• [Extracted data]:
★ ★ ★ ★

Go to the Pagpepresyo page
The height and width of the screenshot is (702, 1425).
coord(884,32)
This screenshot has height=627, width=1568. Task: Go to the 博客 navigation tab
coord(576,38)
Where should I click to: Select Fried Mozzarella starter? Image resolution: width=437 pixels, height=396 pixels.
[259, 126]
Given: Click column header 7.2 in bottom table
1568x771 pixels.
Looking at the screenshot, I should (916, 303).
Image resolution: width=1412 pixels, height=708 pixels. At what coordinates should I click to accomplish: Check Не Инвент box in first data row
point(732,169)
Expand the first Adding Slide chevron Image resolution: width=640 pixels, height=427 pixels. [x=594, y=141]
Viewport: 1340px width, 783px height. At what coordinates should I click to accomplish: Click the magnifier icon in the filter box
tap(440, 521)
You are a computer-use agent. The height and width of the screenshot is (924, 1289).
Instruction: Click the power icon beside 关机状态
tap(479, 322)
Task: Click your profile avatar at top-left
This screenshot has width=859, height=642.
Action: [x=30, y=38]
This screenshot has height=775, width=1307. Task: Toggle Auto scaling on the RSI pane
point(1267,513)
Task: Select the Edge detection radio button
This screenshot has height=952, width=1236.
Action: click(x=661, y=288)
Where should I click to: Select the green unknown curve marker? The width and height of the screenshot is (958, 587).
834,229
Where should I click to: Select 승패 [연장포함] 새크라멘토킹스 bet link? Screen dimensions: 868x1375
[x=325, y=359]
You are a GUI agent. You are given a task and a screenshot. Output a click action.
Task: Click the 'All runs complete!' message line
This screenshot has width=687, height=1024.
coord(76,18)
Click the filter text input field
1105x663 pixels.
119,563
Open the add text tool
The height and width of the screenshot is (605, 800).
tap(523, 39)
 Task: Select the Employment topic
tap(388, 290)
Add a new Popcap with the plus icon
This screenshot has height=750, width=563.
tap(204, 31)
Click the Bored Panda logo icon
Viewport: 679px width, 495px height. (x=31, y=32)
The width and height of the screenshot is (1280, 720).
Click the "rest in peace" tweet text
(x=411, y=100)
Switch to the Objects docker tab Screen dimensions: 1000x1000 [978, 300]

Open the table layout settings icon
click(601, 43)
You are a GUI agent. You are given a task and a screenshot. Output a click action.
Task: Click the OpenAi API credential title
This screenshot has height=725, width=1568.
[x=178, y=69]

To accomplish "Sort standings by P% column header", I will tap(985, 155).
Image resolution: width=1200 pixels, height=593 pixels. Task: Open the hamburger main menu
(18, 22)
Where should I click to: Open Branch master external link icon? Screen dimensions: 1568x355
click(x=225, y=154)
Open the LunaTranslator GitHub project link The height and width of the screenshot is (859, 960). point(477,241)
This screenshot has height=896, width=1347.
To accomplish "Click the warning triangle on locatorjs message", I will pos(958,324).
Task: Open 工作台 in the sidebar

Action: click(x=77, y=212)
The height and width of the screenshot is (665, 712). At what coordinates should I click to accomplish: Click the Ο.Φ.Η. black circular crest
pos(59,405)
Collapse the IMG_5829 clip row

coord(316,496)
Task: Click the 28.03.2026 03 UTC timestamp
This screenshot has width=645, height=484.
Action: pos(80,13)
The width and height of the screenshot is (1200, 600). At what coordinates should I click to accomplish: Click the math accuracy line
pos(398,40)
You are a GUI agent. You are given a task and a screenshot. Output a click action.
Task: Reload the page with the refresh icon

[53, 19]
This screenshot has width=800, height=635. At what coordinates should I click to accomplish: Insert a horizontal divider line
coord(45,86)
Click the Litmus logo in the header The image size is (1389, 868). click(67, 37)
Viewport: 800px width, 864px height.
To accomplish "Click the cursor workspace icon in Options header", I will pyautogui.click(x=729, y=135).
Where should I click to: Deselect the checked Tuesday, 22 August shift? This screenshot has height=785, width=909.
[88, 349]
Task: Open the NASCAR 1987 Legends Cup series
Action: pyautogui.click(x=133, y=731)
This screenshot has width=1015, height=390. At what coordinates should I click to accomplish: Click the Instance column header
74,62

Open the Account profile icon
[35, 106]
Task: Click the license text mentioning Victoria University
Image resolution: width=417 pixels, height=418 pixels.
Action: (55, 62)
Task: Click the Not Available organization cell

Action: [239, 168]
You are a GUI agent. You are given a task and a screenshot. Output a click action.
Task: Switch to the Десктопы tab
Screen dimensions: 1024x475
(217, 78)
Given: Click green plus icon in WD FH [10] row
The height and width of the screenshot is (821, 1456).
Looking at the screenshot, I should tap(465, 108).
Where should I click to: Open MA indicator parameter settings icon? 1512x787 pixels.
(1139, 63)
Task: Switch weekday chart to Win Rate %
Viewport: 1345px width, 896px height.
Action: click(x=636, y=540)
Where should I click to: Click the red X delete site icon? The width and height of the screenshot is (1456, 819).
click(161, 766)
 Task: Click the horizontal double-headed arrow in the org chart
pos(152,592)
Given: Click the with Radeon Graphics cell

★ ★ ★ ★

Please return every line of the listing exactly.

• [Response below]:
Go to the Pagpepresyo page
The height and width of the screenshot is (702, 1425).
coord(884,32)
This screenshot has height=627, width=1568. Task: Go to the 博客 navigation tab
coord(576,38)
Where should I click to: Select Fried Mozzarella starter? Image resolution: width=437 pixels, height=396 pixels.
[259, 126]
Given: Click column header 7.2 in bottom table
1568x771 pixels.
Looking at the screenshot, I should (916, 303).
Image resolution: width=1412 pixels, height=708 pixels. At what coordinates should I click to accomplish: Check Не Инвент box in first data row
point(732,169)
Expand the first Adding Slide chevron Image resolution: width=640 pixels, height=427 pixels. [x=594, y=141]
Viewport: 1340px width, 783px height. At what coordinates should I click to accomplish: Click the magnifier icon in the filter box
tap(440, 521)
You are a computer-use agent. The height and width of the screenshot is (924, 1289).
Instruction: Click the power icon beside 关机状态
tap(479, 322)
Task: Click your profile avatar at top-left
This screenshot has width=859, height=642.
Action: [x=30, y=38]
This screenshot has height=775, width=1307. Task: Toggle Auto scaling on the RSI pane
point(1267,513)
Task: Select the Edge detection radio button
This screenshot has height=952, width=1236.
Action: click(x=661, y=288)
Where should I click to: Select the green unknown curve marker? The width and height of the screenshot is (958, 587).
834,229
Where should I click to: Select 승패 [연장포함] 새크라멘토킹스 bet link? Screen dimensions: 868x1375
[x=325, y=359]
You are a GUI agent. You are given a task and a screenshot. Output a click action.
Task: Click the 'All runs complete!' message line
This screenshot has width=687, height=1024.
coord(76,18)
Click the filter text input field
1105x663 pixels.
119,563
Open the add text tool
The height and width of the screenshot is (605, 800).
tap(523, 39)
 Task: Select the Employment topic
tap(388, 290)
Add a new Popcap with the plus icon
This screenshot has height=750, width=563.
tap(204, 31)
Click the Bored Panda logo icon
Viewport: 679px width, 495px height. (x=31, y=32)
The width and height of the screenshot is (1280, 720).
Click the "rest in peace" tweet text
(x=411, y=100)
Switch to the Objects docker tab Screen dimensions: 1000x1000 [978, 300]

Open the table layout settings icon
click(601, 43)
You are a GUI agent. You are given a task and a screenshot. Output a click action.
Task: Click the OpenAi API credential title
This screenshot has height=725, width=1568.
[x=178, y=69]

To accomplish "Sort standings by P% column header", I will tap(985, 155).
Image resolution: width=1200 pixels, height=593 pixels. Task: Open the hamburger main menu
(18, 22)
Where should I click to: Open Branch master external link icon? Screen dimensions: 1568x355
click(x=225, y=154)
Open the LunaTranslator GitHub project link The height and width of the screenshot is (859, 960). point(477,241)
This screenshot has height=896, width=1347.
To accomplish "Click the warning triangle on locatorjs message", I will pos(958,324).
Task: Open 工作台 in the sidebar

Action: click(x=77, y=212)
The height and width of the screenshot is (665, 712). At what coordinates should I click to accomplish: Click the Ο.Φ.Η. black circular crest
pos(59,405)
Collapse the IMG_5829 clip row

coord(316,496)
Task: Click the 28.03.2026 03 UTC timestamp
This screenshot has width=645, height=484.
Action: pos(80,13)
The width and height of the screenshot is (1200, 600). At what coordinates should I click to accomplish: Click the math accuracy line
pos(398,40)
You are a GUI agent. You are given a task and a screenshot. Output a click action.
Task: Reload the page with the refresh icon

[53, 19]
This screenshot has width=800, height=635. At what coordinates should I click to accomplish: Insert a horizontal divider line
coord(45,86)
Click the Litmus logo in the header The image size is (1389, 868). click(67, 37)
Viewport: 800px width, 864px height.
To accomplish "Click the cursor workspace icon in Options header", I will pyautogui.click(x=729, y=135).
Where should I click to: Deselect the checked Tuesday, 22 August shift? This screenshot has height=785, width=909.
[88, 349]
Task: Open the NASCAR 1987 Legends Cup series
Action: pyautogui.click(x=133, y=731)
This screenshot has width=1015, height=390. At what coordinates should I click to accomplish: Click the Instance column header
74,62

Open the Account profile icon
[35, 106]
Task: Click the license text mentioning Victoria University
Image resolution: width=417 pixels, height=418 pixels.
Action: (55, 62)
Task: Click the Not Available organization cell

Action: [239, 168]
You are a GUI agent. You are given a task and a screenshot. Output a click action.
Task: Switch to the Десктопы tab
Screen dimensions: 1024x475
(217, 78)
Given: Click green plus icon in WD FH [10] row
The height and width of the screenshot is (821, 1456).
Looking at the screenshot, I should tap(465, 108).
Where should I click to: Open MA indicator parameter settings icon? 1512x787 pixels.
(1139, 63)
Task: Switch weekday chart to Win Rate %
Viewport: 1345px width, 896px height.
Action: click(x=636, y=540)
Where should I click to: Click the red X delete site icon? The width and height of the screenshot is (1456, 819).
click(161, 766)
 Task: Click the horizontal double-headed arrow in the org chart
pos(152,592)
Given: Click the with Radeon Graphics cell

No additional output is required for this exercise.